Lifestyle modifications that include adherence to healthy dietary patterns that are low in saturated fat have been associated with reduced risk for cardiovascular disease, the leading cause of death globally. Whole-milk dairy foods, including milk, cheese, and yogurt, are leading sources of saturated fat in the diet. Dietary guidelines around the world recommend the consumption of low-fat and fat-free dairy foods to obtain overall healthy dietary patterns that help meet nutrient recommendations while keeping within recommended calorie and saturated fat limitations. A body of observational and clinical evidence indicates, however, that whole-milk dairy food consumption, despite saturated fat content, does not increase the risk for cardiovascular disease. This review describes the proposed biological mechanisms underlying inverse associations between whole-milk dairy food consumption and risk markers for cardiometabolic health, such as altered lipid digestion, absorption, and metabolism; influence on the gut microflora; and regulation of oxidative stress and inflammatory responses. The dairy food matrix, a term used to describe how the macronutrients and micronutrients and other bioactive components of dairy foods are differentially packaged and compartmentalized among fluid milk, cheese, and yogurt, may dictate how each affects cardiovascular risk.
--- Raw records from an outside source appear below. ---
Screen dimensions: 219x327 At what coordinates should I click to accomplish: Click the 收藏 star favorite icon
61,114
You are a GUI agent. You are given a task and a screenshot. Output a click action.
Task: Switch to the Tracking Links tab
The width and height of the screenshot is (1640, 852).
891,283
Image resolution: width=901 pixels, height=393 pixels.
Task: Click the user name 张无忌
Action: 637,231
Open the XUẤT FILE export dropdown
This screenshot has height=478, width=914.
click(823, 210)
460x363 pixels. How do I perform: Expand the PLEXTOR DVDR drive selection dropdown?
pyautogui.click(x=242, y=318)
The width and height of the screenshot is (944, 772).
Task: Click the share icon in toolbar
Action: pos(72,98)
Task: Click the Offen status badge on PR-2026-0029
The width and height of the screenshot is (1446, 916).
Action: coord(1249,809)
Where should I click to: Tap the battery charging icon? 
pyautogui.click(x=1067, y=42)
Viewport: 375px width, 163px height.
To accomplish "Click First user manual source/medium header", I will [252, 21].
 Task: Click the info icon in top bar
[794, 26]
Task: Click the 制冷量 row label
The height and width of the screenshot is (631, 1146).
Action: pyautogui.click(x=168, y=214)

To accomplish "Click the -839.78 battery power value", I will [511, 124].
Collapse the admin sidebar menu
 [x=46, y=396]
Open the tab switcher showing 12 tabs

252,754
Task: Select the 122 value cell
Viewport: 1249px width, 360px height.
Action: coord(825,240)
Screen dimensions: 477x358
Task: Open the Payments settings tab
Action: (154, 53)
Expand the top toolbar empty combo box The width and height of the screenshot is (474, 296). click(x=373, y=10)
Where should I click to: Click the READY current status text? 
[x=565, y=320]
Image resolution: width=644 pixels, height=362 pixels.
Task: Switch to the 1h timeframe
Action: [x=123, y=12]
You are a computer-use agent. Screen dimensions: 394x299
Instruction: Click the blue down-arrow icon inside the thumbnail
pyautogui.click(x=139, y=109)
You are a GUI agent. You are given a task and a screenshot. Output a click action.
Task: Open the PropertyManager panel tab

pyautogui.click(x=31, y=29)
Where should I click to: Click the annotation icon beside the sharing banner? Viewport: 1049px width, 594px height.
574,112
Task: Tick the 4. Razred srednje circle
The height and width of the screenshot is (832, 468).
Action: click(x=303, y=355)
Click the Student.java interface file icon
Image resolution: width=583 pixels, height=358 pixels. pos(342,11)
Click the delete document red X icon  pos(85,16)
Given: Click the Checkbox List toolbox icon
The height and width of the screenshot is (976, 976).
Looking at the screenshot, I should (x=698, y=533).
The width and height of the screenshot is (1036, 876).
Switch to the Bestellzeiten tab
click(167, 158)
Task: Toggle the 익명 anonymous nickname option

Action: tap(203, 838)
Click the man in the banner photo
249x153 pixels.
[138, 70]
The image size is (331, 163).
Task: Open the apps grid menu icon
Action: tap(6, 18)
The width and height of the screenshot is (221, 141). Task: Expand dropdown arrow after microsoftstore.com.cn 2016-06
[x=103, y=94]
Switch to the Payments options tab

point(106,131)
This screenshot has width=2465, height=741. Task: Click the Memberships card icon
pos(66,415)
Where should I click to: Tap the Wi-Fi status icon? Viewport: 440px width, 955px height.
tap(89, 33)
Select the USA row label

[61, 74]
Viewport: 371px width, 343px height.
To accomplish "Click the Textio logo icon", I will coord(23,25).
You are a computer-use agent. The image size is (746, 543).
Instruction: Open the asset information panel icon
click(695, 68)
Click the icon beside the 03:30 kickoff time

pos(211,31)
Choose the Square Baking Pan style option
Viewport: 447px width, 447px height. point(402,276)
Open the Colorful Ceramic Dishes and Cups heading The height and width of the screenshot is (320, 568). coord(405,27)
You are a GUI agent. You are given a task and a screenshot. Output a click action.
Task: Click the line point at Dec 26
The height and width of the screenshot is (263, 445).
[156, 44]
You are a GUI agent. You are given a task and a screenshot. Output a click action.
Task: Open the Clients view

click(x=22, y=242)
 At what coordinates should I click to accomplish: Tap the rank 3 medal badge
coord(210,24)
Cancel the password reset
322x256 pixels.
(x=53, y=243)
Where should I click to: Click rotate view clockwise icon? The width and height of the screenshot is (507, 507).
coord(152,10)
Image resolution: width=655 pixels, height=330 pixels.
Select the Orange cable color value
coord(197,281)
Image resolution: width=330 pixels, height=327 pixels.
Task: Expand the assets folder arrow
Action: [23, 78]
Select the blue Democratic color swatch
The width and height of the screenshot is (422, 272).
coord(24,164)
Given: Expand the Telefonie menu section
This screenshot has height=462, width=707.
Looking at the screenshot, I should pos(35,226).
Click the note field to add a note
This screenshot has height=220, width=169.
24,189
Current evidence indicates consideration of dairy foods as complex food matrices, rather than delivery systems for isolated nutrients, such as saturated fatty acids, is warranted.

Keywords: cardiovascular disease; cheese; dairy; fermented dairy; food matrix; metabolic health; milk; milk fat globular membrane; milk polar lipids; yogurt.

FIGURE 1

The milk fat globular membrane (MFGM) is unique in that it is a trilayer membrane that surrounds the lipids (triacylglycerols) of the milk fat globule core. The MFGM is composed of phospholipids and sphingolipids, referred to as milk polar lipids. Figure created with BioRender.com.

FIGURE 2

1) The milk polar lipids present in the milk fat globular membrane may improve cardiometabolic health by alleviating plasma and hepatic hyperlipidemia through reduced intestinal cholesterol absorption attributable to intraluminal emulsification [11] and the ability of milk sphingomyelin to bind pancreatic colipase, inhibiting the action of pancreatic lipase activity [12]; 2) Milk polar lipids may beneficially affect cardiometabolic health by mitigating inflammatory responses in the gastrointestinal tract [11]; 3) Results from observational studies in humans and preclinical trials in cell culture and animals indicate C15:0 and C17:0, odd-chain fatty acids present in milk fat, have beneficial effects on cardiometabolic health by improving dyslipidemia, stimulating mitochondrial repair, and reducing inflammation [13]; 4) Total serum iso–branched-chain saturated fatty acids were inversely correlated with serum insulin, triglycerides, and C-reactive protein (CRP) concentration, indicating potential beneficial effects of iso–branched-chain saturated fatty acids on cardiometabolic health [14]; 5) Preclinical research indicates short- and medium-chain saturated fatty acids may attenuate metabolic stress and inflammation via effects on the gut–brain axis [15]; 6) A body of preclinical research demonstrated that milk-derived bioactive peptides may attenuate atherosclerotic plaque formation by inhibiting the NF-κB pathway in a peroxisome proliferator–activated receptor (PPAR) γ dependent manner, and by modifying the expression of C-C motif chemokine receptor 2 and toll-like receptor 4 receptors in monocytes [16]. Figure created with BioRender.com. ∗Mechanism applies to low-fat and fat-free dairy foods as well. NF-κB, nuclear transcription factor κB.